Derrière la rhétorique lisse du technocrate, derrière les mots dont on nous dit que nous glissons trop à les interpréter selon leur histoire, il y a un projet du vivre ensemble et avec qui, selon quelles valeurs, il y a en somme une conception de notre humanité. Comme le dit Régis Debray dans les interview autour de son livre « Le moment de fraternité », NRF, Gallimard, le Nous suppose un Eux. Derrida nous parle aussi de cet assentiment premier qui fait adhérer une communauté humaine à un Nous, qu’il articule comme étant une source de la foi, du croire. Citons encore Lacan et son aphorisme « la fraternité c’est l’exclusion ». Ceci pour que nous ne soyons pas dupe.
C’est la loi du 26 Novembre 2003 relative à la maîtrise de l’immigration, au séjour des étrangers en France et à la nationalité qui détermine les modalités d’entrée et d’installation des étrangers dans le pays.
Quels sont donc les mots des technocrates, c'est-à-dire les réponses à ces questions qui donnent la mesure de notre humanité ? Les voici : camps de rétention, expulsion, création d’une police de l’immigration, faire la preuve de la vérité de son parcours, quota professionnels, proposition de dénoncer les passeurs, garde à vue pour ceux qui aident un sans papier…et il s’agirait de ne pas retenir les mots camps, dénonciation, procès. Il s’agirait de faire fi même des études qui nous montrent que ceux qui n’ont pas été « choisis » travaillent autant que ceux qui viennent répondre à la question des flux tendus dont la production a besoin. Il s’agirait de traiter notre vivre ensemble selon les logiques des besoins de grands groupes qui sont aujourd’hui dans la faillite la plus totale de leurs prévisions.
Il faudra ne pas voir ce paravent politicien qui désigne l’étranger comme cause de la faillite économique.
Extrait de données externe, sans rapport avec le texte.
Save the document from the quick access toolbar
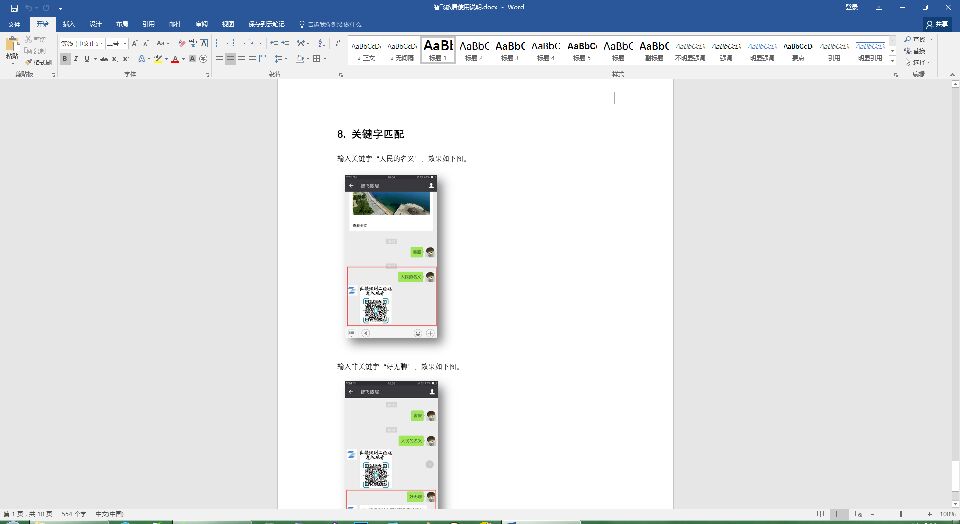 [x=14, y=7]
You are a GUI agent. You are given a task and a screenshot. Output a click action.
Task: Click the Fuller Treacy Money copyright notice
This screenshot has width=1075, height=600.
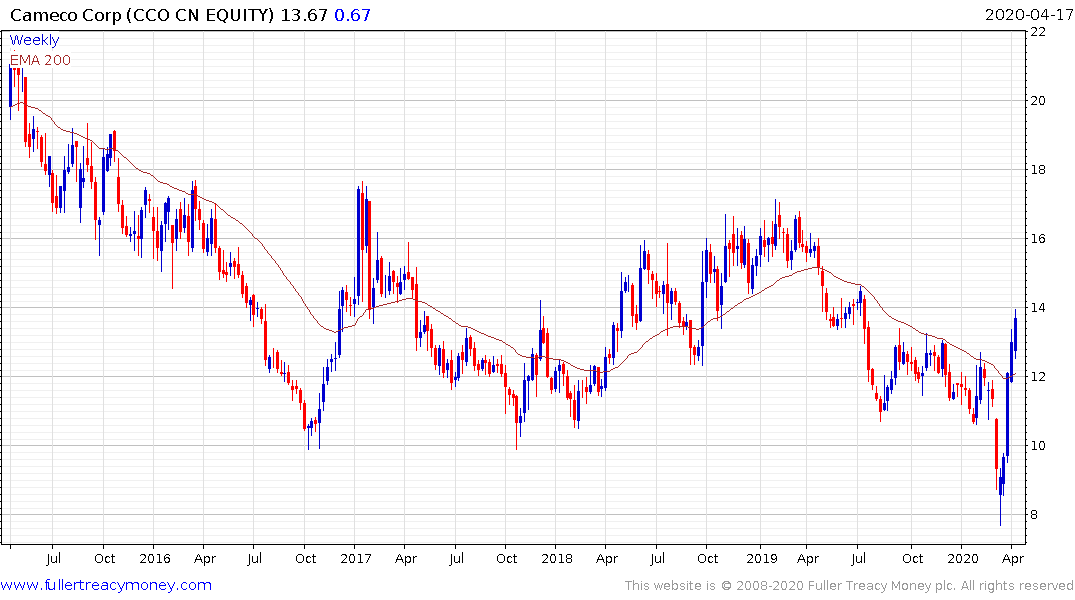click(849, 585)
La question de l’humain est pour beaucoup de nos contemporains affaire de discours et n’a que peu à faire avec le nécessaire pragmatisme politique. Je soutiens que, même dans cette optique, nous faisons fausse route. Les mesures prises ne sont qu’imaginaire (dans leur volonté résolutive et non dans leurs destructivité) et ouvre la boîte à réminiscence d’un passé tragique. Jean Oury parlait lors de la Nuit Sécuritaire des puces qui amènent la peste mais qui ont le mérite de nous réveiller par leurs piqures. Ces multiples piques ne sont pas insignifiantes, c’est bien des effets réels mais aussi de signification qu’il faut prendre acte. La question est bien de savoir dans quel train nous sommes aujourd’hui.
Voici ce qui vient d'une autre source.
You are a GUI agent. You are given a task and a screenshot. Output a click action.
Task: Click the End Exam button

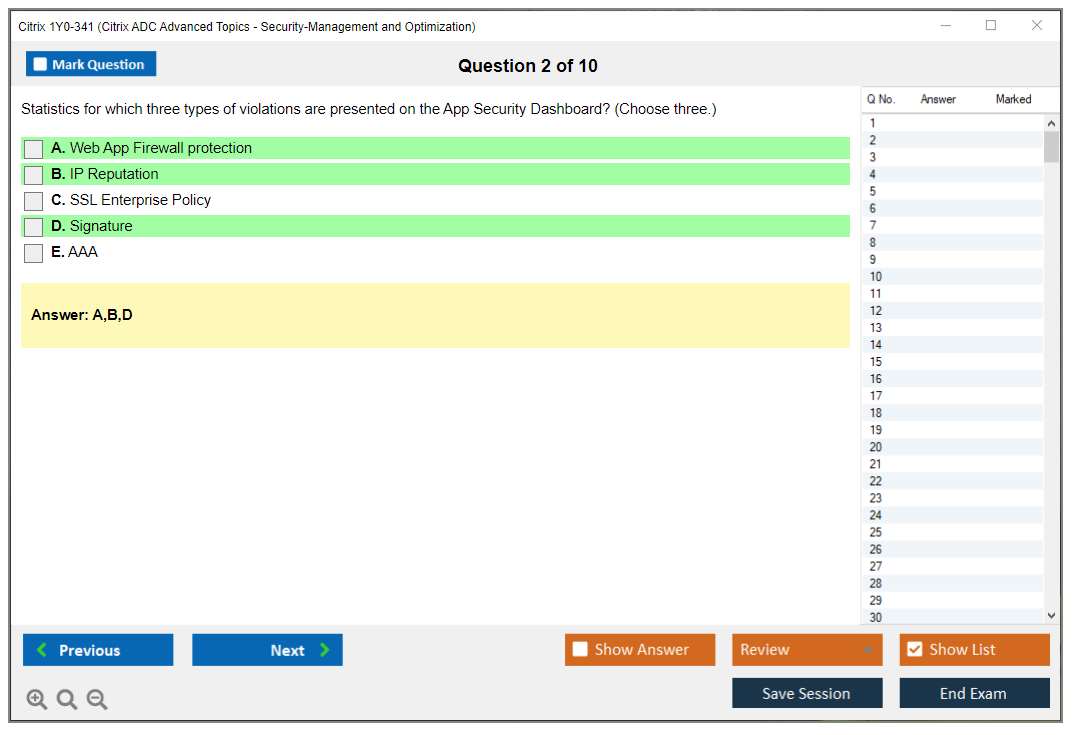(x=974, y=693)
Parce que si il y a Eux (ceux qui viennent) et Nous, nous ne sommes pas les seuls, si tant est que nous le sommes, les seuls civils et humains. Si un regard trop lucide relevait les faits d’actualité qui disent non à l’humanité des hommes, nous serions parfois enclin à dire avec le cynique que l’on se fait bien des films sur cette question humaniste ; on se fait du cinéma, ce ne sont que des mots.
Je répondrai peut-être oui : un film, une pellicule, un vernis d’humanité qui, s’il saute, lui fait la peau illico. Pas d’humanité sans cette pellicule de la langue qui la questionne et la façonne dans le même temps.
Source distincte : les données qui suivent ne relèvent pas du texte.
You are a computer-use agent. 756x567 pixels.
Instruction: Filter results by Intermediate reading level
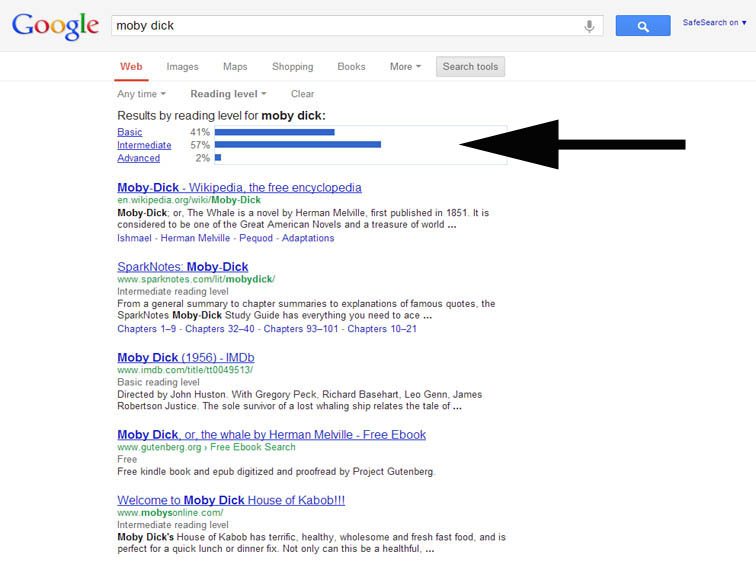click(x=144, y=145)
En conclusion et pour rendre à l’opératoire ce qui lui revient, parce qu’il s’agit aussi de faire, je poserai comme indicateur de nos « bonnes » pratiques, la question à renouveler jusqu’à la tyrannie de l’obsession : « mon travail est il un travail où un sujet peut prendre place ? », quitte à comparer notre accueil et nos techniques, à l’observer et à connaître ce qui vient faire loupe, comme le disait Elise Pic, psychologue, dans notre posture professionnelle, du traitement des personnes au travers de l’accueil des migrants.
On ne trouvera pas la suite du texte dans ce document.